TASK OBJECTIVE:
Scan the listing below for "agent", then report every line that has it.

____

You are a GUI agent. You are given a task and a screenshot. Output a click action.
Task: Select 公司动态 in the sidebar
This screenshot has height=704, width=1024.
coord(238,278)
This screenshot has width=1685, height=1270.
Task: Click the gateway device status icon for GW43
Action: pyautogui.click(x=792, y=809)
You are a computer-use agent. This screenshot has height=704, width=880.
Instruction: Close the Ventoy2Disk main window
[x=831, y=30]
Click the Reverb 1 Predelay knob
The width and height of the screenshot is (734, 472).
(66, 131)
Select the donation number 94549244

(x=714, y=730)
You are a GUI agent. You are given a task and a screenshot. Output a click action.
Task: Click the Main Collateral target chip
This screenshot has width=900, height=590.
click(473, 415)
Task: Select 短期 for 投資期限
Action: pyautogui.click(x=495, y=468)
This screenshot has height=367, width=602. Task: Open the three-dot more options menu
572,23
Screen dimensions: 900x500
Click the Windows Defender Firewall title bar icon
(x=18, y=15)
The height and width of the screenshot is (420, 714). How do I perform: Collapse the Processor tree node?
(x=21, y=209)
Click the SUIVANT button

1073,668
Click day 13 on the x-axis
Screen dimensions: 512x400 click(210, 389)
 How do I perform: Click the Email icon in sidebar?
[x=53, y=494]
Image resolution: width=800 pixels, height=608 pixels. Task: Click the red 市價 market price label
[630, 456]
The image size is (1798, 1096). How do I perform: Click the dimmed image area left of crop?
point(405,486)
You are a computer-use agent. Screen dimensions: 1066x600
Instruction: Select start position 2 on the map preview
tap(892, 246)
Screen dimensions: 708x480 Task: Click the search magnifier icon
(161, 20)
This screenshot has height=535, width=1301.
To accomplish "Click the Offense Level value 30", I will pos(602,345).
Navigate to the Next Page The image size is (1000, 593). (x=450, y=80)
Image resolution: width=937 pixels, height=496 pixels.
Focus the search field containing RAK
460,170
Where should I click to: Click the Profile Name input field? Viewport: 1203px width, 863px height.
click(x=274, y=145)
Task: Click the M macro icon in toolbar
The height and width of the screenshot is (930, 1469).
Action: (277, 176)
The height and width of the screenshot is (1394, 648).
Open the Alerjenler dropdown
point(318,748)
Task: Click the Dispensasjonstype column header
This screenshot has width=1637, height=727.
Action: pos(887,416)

____

ANSWER BOX:
You are a GUI agent. You are given a task and a screenshot. Output a click action.
You are a computer-use agent. This screenshot has height=704, width=880.
You are a GUI agent. You are given a task and a screenshot. Output a click action.
You are a computer-use agent. Screen dimensions: 1066x600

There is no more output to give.